TASK
Leave every picture out, and retype all the remaining records exactly.

- - - -

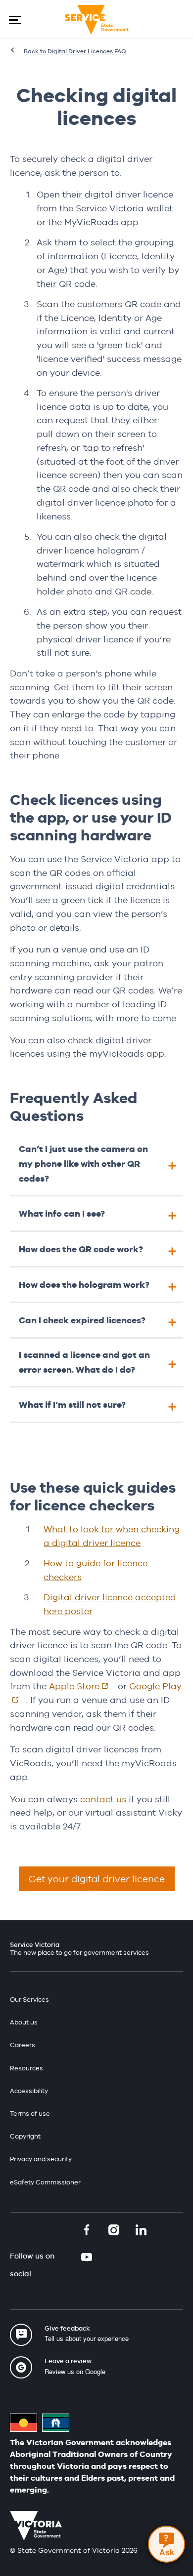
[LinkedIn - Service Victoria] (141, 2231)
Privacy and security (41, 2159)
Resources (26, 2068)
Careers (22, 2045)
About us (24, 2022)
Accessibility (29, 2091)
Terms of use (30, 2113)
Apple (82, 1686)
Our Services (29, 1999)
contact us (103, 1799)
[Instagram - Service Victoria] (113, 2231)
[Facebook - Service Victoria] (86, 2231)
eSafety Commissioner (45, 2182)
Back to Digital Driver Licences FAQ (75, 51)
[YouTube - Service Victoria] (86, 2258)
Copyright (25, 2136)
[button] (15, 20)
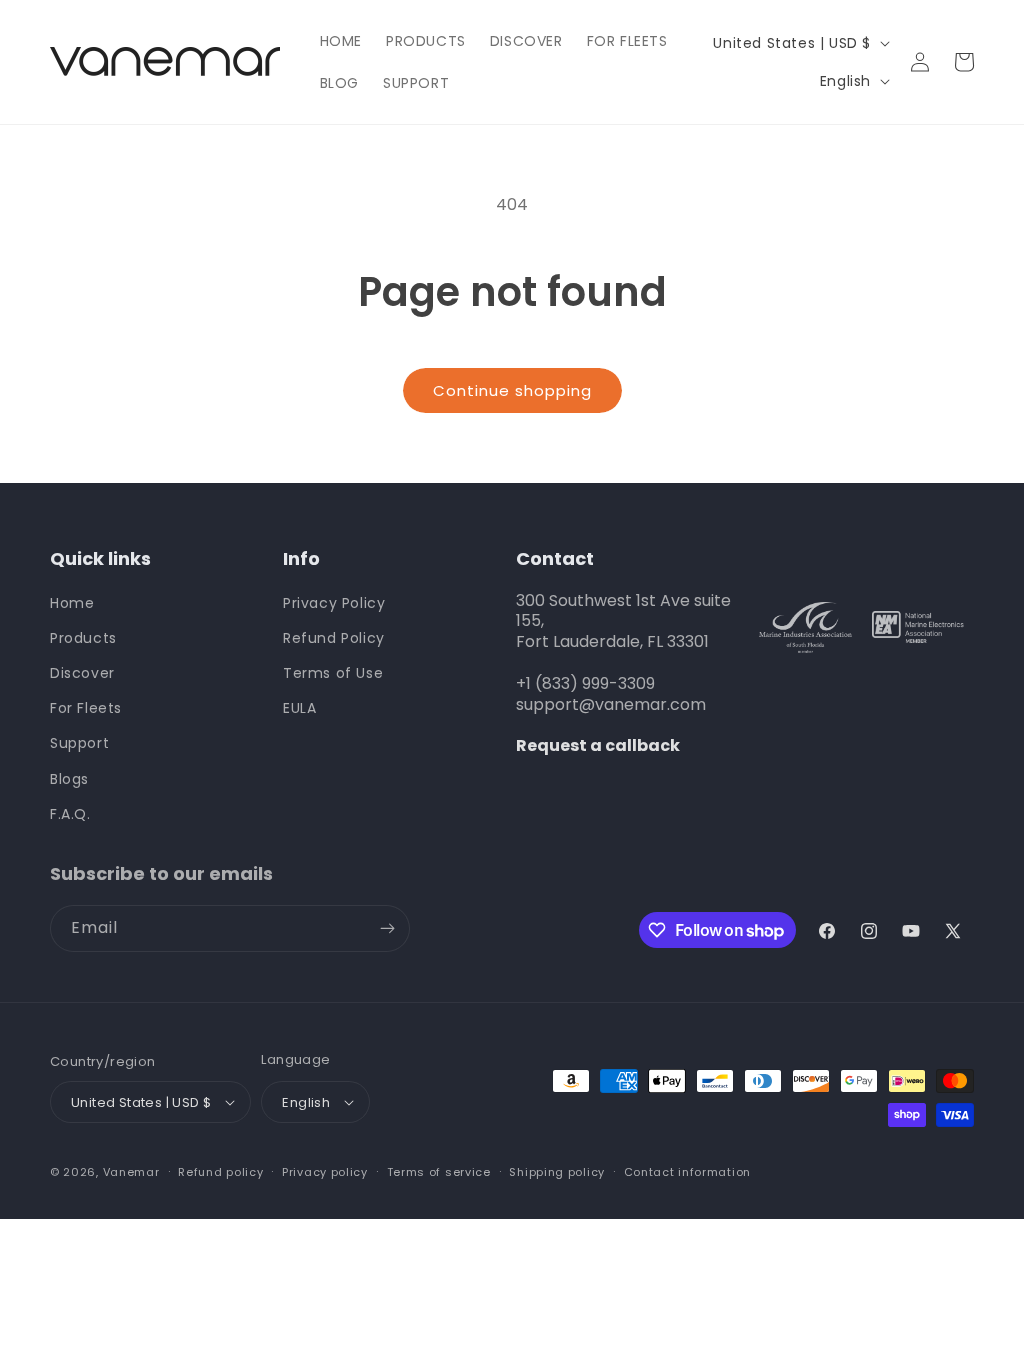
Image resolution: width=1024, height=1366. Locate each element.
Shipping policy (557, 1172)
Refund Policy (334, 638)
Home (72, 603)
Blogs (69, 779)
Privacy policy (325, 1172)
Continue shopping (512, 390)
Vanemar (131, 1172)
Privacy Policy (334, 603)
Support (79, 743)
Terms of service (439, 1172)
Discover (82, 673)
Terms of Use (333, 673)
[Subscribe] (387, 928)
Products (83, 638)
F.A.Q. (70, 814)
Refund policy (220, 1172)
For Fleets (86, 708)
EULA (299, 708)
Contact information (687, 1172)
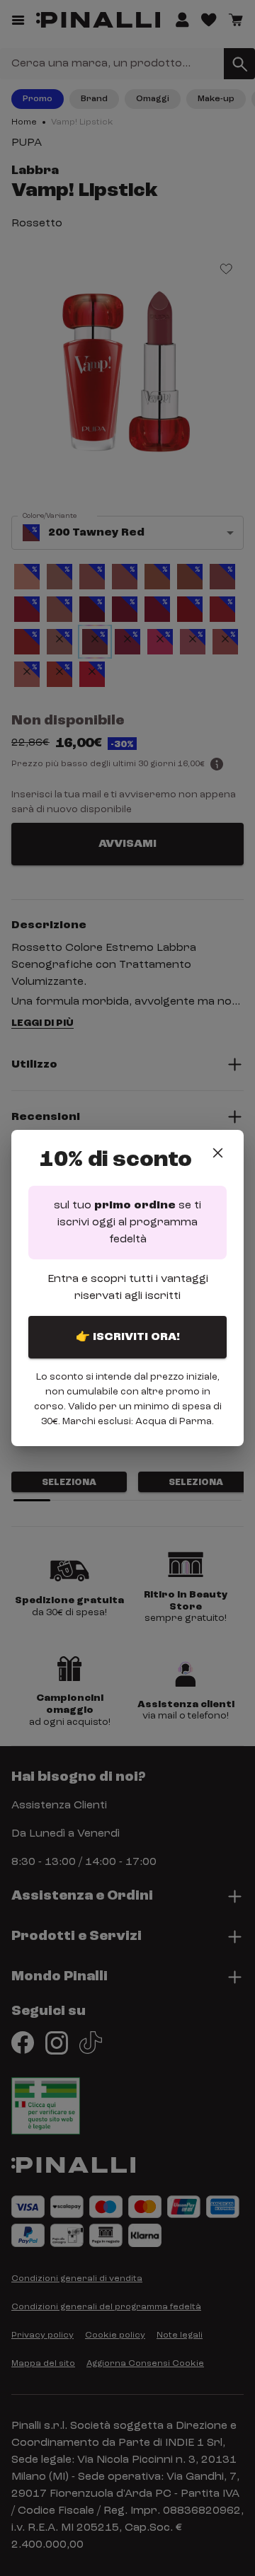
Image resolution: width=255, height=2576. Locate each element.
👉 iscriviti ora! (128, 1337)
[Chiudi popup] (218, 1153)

- - - -

EXERCISE OUTPUT
[LinkedIn - Service Victoria] (141, 2231)
Privacy and security (41, 2159)
Resources (26, 2068)
Careers (22, 2045)
About us (24, 2022)
Accessibility (29, 2091)
Terms of use (30, 2113)
Apple (82, 1686)
Our Services (29, 1999)
contact us (103, 1799)
[Instagram - Service Victoria] (113, 2231)
[Facebook - Service Victoria] (86, 2231)
eSafety Commissioner (45, 2182)
Back to Digital Driver Licences FAQ (75, 51)
[YouTube - Service Victoria] (86, 2258)
Copyright (25, 2136)
[button] (15, 20)
Image resolution: width=1024, height=1366. Locate each element.
Shipping policy (557, 1172)
Refund Policy (334, 638)
Home (72, 603)
Blogs (69, 779)
Privacy policy (325, 1172)
Continue shopping (512, 390)
Vanemar (131, 1172)
Privacy Policy (334, 603)
Support (79, 743)
Terms of service (439, 1172)
Discover (82, 673)
Terms of Use (333, 673)
[Subscribe] (387, 928)
Products (83, 638)
F.A.Q. (70, 814)
Refund policy (220, 1172)
For Fleets (86, 708)
EULA (299, 708)
Contact information (687, 1172)
Image resolution: width=255, height=2576. Locate each element.
👉 iscriviti ora! (128, 1337)
[Chiudi popup] (218, 1153)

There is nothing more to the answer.